The classic lost-in-the-middle positional degradation was not observed for any model at the tested context lengths, suggesting that this effect has been substantially mitigated in 2026-era frontier models. An STL syntax introduction prompt had no measurable effect, confirming that models parse STL natively.
These findings support the use of structured key-value formats like STL for encoding critical factual data in long-context LLM applications, particularly when precise numerical values must be retrievable.

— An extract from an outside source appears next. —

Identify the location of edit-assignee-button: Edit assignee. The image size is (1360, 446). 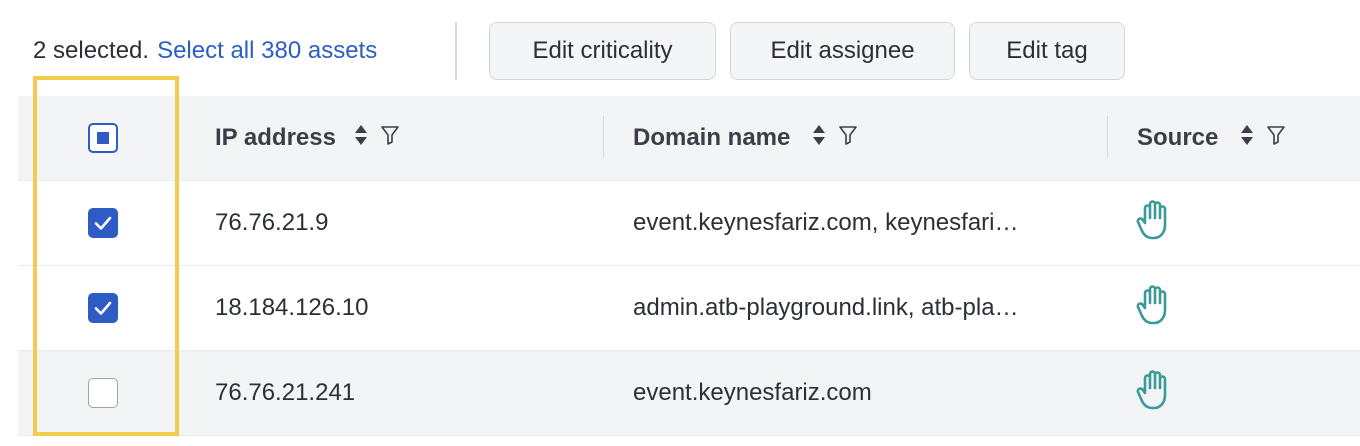
(842, 51).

The advantage is modest in aggregate (+2.8%) but can be decisive for specific fact types — as the N06 result demonstrates, the difference between NL and STL can be the difference between 50% and 100% retrieval.
Future work should extend to 1M+ token contexts, multiple trials per condition, and semantic similarity scoring to provide a more complete picture of STL’s retrieval advantages.
6. Data Availability
All raw data is available as JSON files in the results/ directory of this experiment:
| File | Contents |
|---|---|
exp2b_results_gpt-5.4.json | 307 trials (300 at 32K+128K, 7 incomplete at 400K) |
exp2b_results_gemini-2.5-flash.json | 300 trials (32K+128K) |
exp2b_results_gemini-3-flash.json | 450 trials (32K+128K+400K) |
exp2b_results_gemini-3-flash-stl-intro.json | 450 trials (32K+128K+400K, with STL intro prompt) |
Each trial record contains: needle_id, format, position, target_tokens_k, actual_context_chars, response, score, hits, misses, elapsed_s, error, and model.
Needle definitions (NL text, STL text, questions, and expected keywords) are in needles.py.
References
- Liu, N. F., Lin, K., Hewitt, J., Paranjape, A., Bevilacqua, M., Petroni, F., & Liang, P. (2023). Lost in the Middle: How Language Models Use Long Contexts. arXiv:2307.03172.
Experiment conducted March 19–21, 2026. Report generated 2026-03-21. Part of the STL (Semantic Tension Language) research program at scos-lab.